### What to work on
Please copy each line below that contains the string "label".

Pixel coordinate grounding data
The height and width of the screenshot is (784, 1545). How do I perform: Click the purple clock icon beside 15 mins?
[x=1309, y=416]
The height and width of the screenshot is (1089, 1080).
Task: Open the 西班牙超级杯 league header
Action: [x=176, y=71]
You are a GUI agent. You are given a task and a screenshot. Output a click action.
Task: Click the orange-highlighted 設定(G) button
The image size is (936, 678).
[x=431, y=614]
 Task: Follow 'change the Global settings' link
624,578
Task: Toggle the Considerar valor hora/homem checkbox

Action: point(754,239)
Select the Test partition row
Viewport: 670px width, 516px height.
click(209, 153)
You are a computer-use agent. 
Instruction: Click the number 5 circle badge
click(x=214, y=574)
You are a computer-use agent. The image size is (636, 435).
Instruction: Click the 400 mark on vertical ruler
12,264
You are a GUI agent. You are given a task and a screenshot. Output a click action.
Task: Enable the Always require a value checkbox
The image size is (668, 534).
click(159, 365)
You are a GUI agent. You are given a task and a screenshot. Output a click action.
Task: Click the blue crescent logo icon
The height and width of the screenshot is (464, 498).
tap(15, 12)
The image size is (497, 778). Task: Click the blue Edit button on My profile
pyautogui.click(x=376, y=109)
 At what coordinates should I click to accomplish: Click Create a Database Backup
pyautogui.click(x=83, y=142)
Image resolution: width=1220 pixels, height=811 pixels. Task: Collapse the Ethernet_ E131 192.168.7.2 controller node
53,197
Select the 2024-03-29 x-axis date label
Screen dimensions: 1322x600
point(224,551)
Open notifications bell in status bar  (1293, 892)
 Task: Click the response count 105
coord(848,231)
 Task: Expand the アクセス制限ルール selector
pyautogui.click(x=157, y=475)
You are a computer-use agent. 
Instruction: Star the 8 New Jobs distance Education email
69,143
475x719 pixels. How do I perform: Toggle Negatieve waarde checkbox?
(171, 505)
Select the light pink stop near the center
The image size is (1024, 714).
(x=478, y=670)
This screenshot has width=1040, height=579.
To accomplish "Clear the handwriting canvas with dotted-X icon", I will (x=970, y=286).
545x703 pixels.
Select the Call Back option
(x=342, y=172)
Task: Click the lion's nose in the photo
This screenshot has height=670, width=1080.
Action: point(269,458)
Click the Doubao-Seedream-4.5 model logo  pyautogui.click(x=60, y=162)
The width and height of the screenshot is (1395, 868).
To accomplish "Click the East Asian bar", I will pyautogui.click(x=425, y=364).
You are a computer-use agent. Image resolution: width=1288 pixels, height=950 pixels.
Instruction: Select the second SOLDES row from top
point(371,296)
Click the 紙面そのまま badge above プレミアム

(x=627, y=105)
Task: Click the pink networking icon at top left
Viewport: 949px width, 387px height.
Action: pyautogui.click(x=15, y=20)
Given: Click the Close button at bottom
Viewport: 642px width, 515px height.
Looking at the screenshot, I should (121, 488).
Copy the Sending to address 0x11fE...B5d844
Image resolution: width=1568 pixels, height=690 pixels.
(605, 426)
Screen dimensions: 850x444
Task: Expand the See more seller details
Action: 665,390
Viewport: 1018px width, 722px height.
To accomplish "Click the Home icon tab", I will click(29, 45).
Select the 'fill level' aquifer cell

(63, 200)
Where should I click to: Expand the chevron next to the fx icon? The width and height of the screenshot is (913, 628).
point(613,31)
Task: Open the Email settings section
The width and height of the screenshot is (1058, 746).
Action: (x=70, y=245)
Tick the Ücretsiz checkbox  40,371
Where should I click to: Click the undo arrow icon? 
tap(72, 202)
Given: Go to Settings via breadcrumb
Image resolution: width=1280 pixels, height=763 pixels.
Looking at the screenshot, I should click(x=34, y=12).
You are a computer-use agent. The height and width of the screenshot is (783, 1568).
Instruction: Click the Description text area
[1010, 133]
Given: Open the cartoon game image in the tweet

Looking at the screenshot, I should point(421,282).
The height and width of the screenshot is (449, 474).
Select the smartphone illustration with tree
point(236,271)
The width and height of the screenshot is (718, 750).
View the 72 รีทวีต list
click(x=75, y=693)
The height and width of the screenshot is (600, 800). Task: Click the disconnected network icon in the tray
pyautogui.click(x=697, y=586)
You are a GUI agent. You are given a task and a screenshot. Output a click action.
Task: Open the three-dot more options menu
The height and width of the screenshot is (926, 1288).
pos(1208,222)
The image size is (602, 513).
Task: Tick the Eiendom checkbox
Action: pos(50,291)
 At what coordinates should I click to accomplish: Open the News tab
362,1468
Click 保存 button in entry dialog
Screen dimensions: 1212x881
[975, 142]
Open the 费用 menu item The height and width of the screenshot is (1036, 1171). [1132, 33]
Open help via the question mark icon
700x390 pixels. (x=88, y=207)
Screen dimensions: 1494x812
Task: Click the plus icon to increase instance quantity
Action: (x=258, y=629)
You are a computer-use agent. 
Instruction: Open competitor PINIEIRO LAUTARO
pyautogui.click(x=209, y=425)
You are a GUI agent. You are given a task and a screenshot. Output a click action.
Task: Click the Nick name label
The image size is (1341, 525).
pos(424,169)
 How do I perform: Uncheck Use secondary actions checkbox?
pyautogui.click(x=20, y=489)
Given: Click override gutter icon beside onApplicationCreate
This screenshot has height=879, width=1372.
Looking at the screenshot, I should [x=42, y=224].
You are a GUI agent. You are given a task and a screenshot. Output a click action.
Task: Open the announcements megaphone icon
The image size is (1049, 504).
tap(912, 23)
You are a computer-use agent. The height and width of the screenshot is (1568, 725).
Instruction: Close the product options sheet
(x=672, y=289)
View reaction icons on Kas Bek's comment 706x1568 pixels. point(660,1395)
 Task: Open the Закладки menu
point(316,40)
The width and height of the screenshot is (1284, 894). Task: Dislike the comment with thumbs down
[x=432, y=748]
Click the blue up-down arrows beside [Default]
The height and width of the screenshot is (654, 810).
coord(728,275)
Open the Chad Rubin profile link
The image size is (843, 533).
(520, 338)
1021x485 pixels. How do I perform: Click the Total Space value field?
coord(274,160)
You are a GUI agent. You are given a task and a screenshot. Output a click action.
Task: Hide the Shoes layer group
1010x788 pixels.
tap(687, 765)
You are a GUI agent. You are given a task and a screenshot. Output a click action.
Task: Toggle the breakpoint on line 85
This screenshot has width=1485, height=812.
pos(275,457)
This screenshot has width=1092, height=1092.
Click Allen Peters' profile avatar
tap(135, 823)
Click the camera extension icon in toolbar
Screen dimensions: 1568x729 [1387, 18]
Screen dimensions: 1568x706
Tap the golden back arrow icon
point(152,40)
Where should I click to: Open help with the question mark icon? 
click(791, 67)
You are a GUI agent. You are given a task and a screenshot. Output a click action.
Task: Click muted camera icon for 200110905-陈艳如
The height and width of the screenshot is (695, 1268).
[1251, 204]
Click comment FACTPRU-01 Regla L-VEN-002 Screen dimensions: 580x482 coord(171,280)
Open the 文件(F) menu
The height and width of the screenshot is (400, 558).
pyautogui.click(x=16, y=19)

### Answer for the task
Select the 2024-03-29 x-axis date label
Task: Click the Nick name label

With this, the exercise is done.